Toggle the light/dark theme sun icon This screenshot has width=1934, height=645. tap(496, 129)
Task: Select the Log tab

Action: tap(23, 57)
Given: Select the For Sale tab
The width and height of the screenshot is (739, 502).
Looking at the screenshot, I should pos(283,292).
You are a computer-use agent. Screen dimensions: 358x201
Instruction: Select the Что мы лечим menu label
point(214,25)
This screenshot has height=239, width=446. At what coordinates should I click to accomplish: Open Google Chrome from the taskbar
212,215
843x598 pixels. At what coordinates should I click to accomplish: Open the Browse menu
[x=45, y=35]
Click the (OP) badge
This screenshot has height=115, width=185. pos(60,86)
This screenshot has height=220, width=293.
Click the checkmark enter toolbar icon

* * *

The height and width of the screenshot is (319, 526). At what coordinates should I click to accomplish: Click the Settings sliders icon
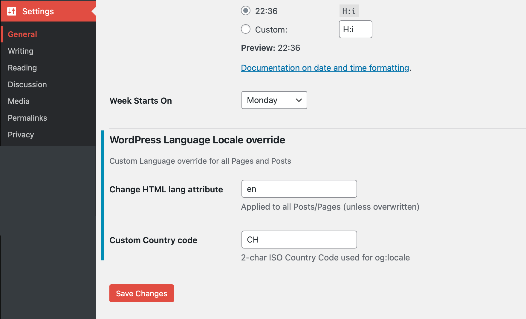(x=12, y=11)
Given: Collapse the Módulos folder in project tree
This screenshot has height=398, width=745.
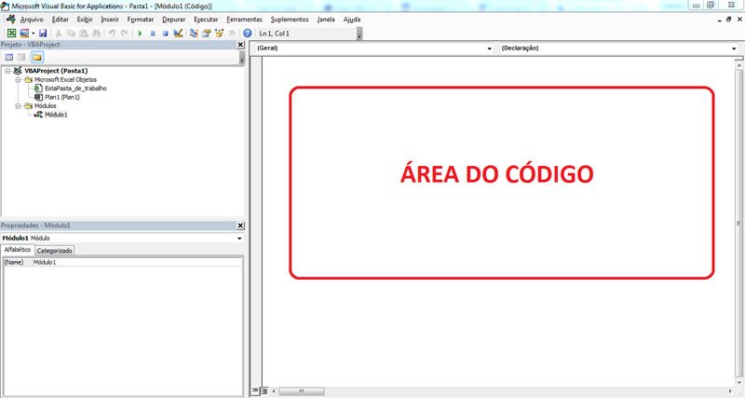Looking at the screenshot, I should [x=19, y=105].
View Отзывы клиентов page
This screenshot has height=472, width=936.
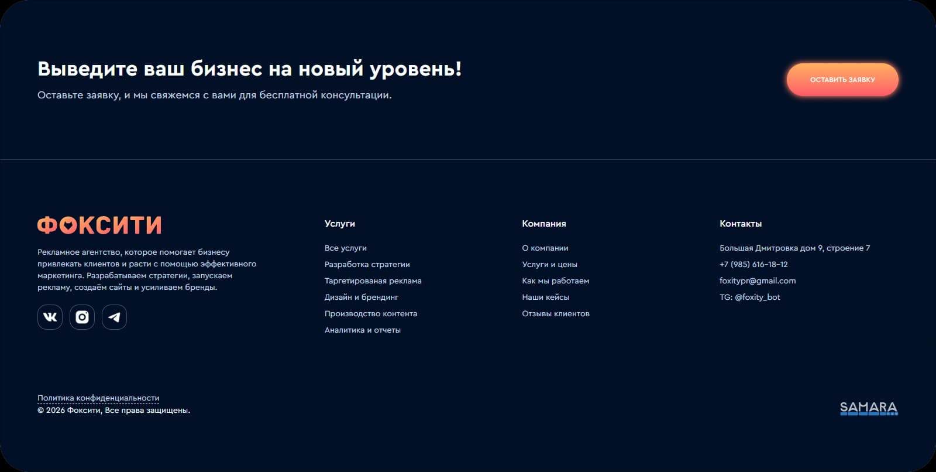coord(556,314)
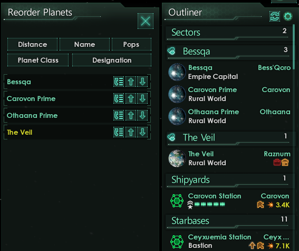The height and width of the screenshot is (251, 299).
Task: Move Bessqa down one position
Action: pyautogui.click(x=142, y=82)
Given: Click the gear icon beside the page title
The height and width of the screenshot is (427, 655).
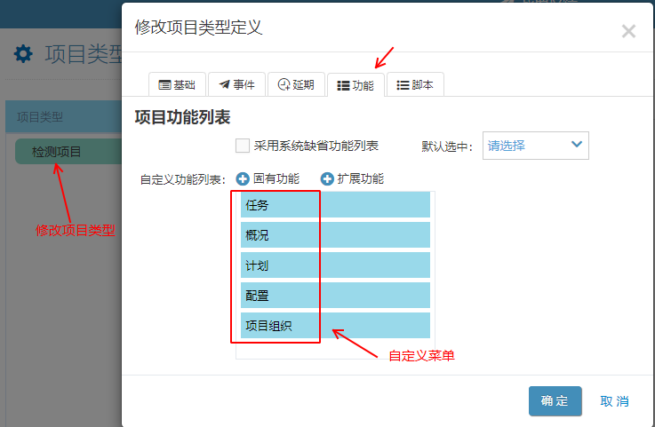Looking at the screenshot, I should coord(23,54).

Exercise objective -> For this exercise, repeat exactly the lines of the data above from the one with "Toggle the light/dark" down to the one with "You are a computer-use", both end lines included.

Solution to the problem ->
Toggle the light/dark theme sun icon This screenshot has width=1934, height=645. tap(496, 129)
Task: Select the Log tab

Action: tap(23, 57)
Given: Select the For Sale tab
The width and height of the screenshot is (739, 502).
Looking at the screenshot, I should pos(283,292).
You are a computer-use agent. Screen dimensions: 358x201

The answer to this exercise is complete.